What you have to do: According to the article on Ireland's Temporary Wage Subsidy Scheme, why was no immediate proof required from employers when the scheme was launched? Answer in one to three sentences.

Given passage:
::::::::

ISME, the body which represents small and medium businesses, has warned that any sudden move to halt the Temporary Wage Subsidy Scheme could trigger a massive wave of redundancies.

Their chief executive Neil McDonnell issued the warning as the Revenue Commissioners commenced a programme of compliance checks to ensure that employers are still eligible for the scheme, which has so far delivered government wage subsidies totalling almost €1.7bn to help companies hit by the Covid-19 emergency.

Revenue is warning employers that it may claw back the subsidy from those who did not have a reasonable basis for believing they qualified for the scheme.

Mr McDonnell acknowledged that the scheme could not go on forever, and that Revenue had a duty to protect the taxpayer.

However, he warned that any sudden ending of the TWSS could "crystallise" a massive wave of job losses among employers who could not afford to retain staff without the wage subsidies.

He cautioned that that in turn would trigger a requirement to pay redundancy lump sums to staff, and that where the employer could not afford that, the burden would fall on the state via the Social Insurance Fund.

He said that the Covid-19 emergency would have a "long tail", and that many small and medium enterprises still had a very uncertain future regarding their long-term viability.

Revenue anticipates the TWSS compliance programme will last several months, during which it will write to the 57,000 employers who have received a TWSS payment to date, to ensure that the scheme is operating correctly.

Documentary evidence will be sought to establish that employers participating in the scheme meet the eligibility criteria, that employees are receiving the correct amount of subsidy, and that the subsidy amount is being correctly identified in employee payslips.

Revenue says it expects these contacts to confirm that the "vast majority" of employers are fully compliant in their operation of the TWSS.

When the TWSS was launched on 26 March - initially for a period of 3 months but now extended to the end of August - employers had to have a reasonable expectation of a drop in business activity of at least 25% due to the pandemic. 

However, no immediate proof was required, as the government encouraged employers to sign up, in order to retain a link with the workers rather than laying them off, making it easier to restart activity when the Covid-19 emergency ended.

::::::::

(Saved data entries)
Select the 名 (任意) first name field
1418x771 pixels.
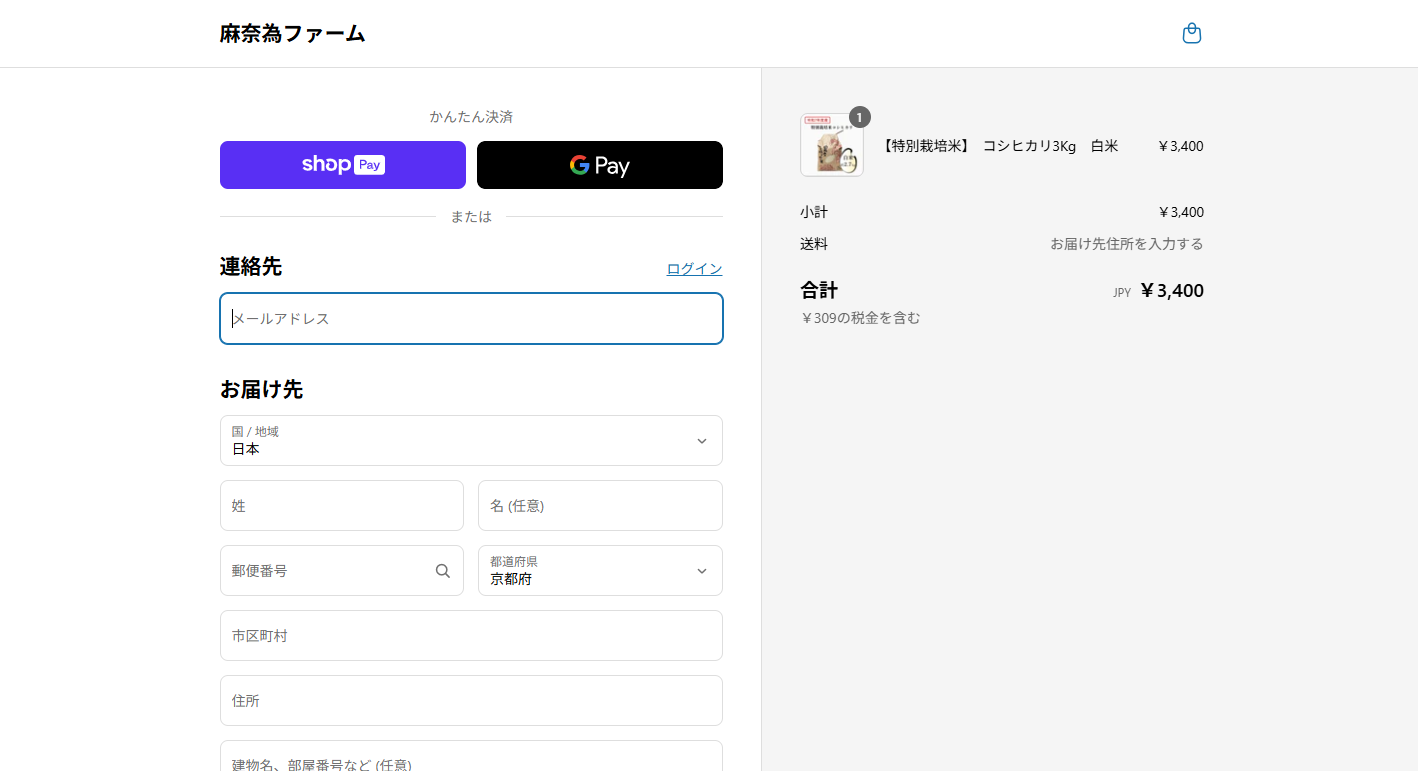pyautogui.click(x=600, y=506)
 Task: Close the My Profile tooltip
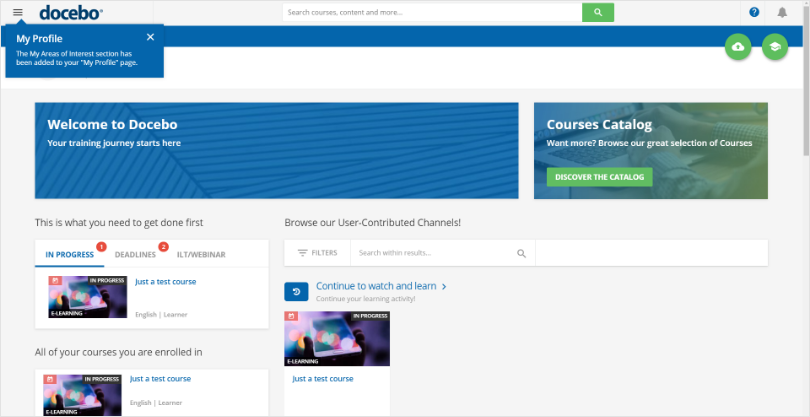click(150, 37)
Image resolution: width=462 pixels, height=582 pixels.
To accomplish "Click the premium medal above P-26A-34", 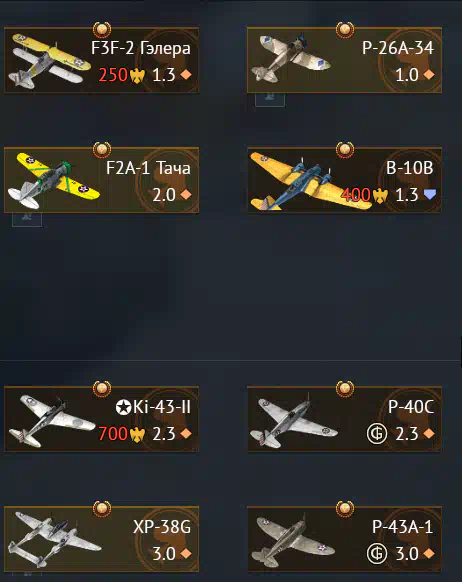I will pyautogui.click(x=345, y=29).
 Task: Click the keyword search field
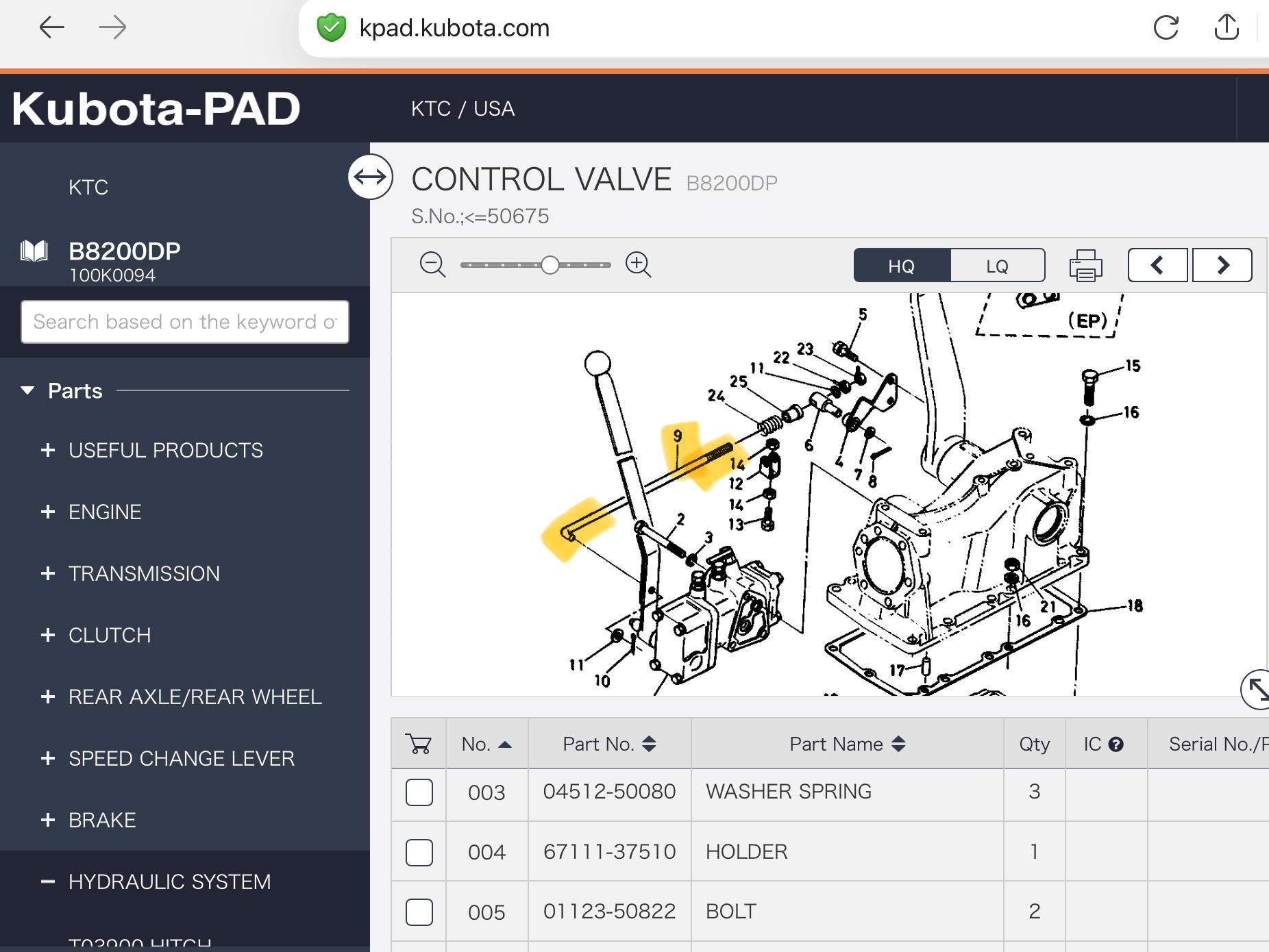click(185, 322)
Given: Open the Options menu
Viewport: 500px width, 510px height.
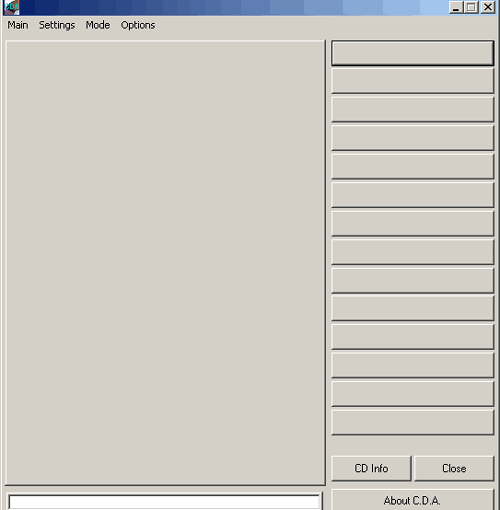Looking at the screenshot, I should 138,25.
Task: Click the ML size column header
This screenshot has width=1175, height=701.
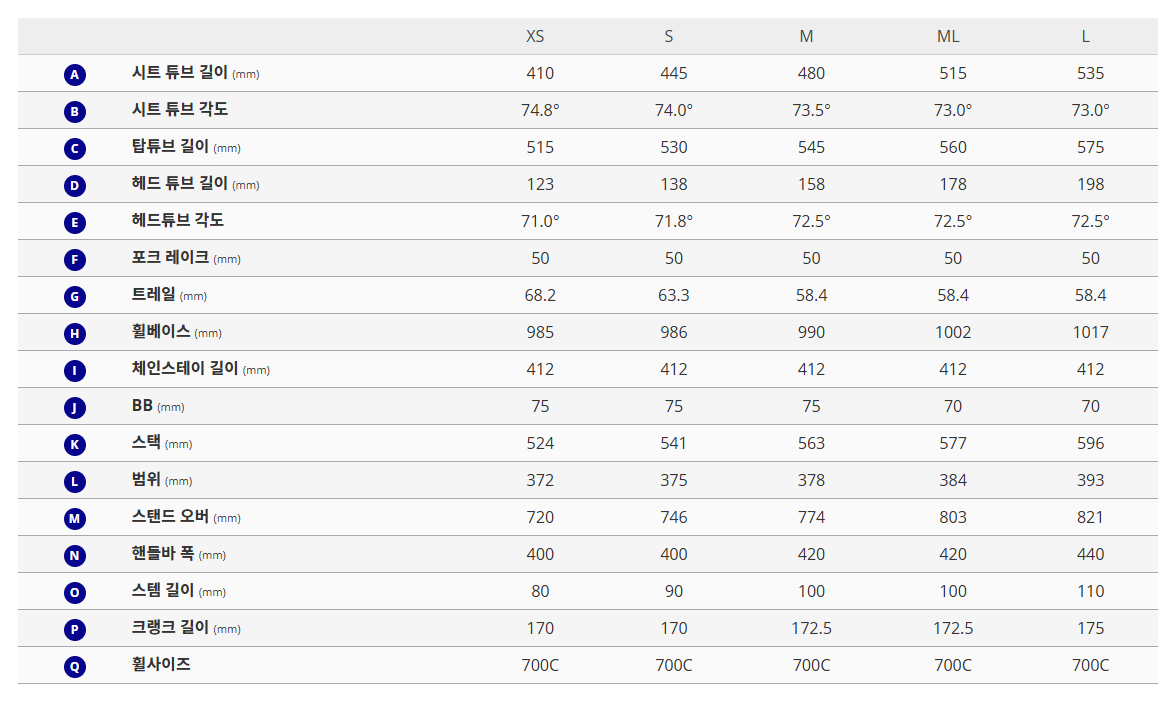Action: [x=948, y=37]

::::::::

Problem solution: The government wanted to encourage employers to sign up so that they would keep a link with their workers rather than laying them off. That link would make it easier to restart activity when the Covid-19 emergency ended.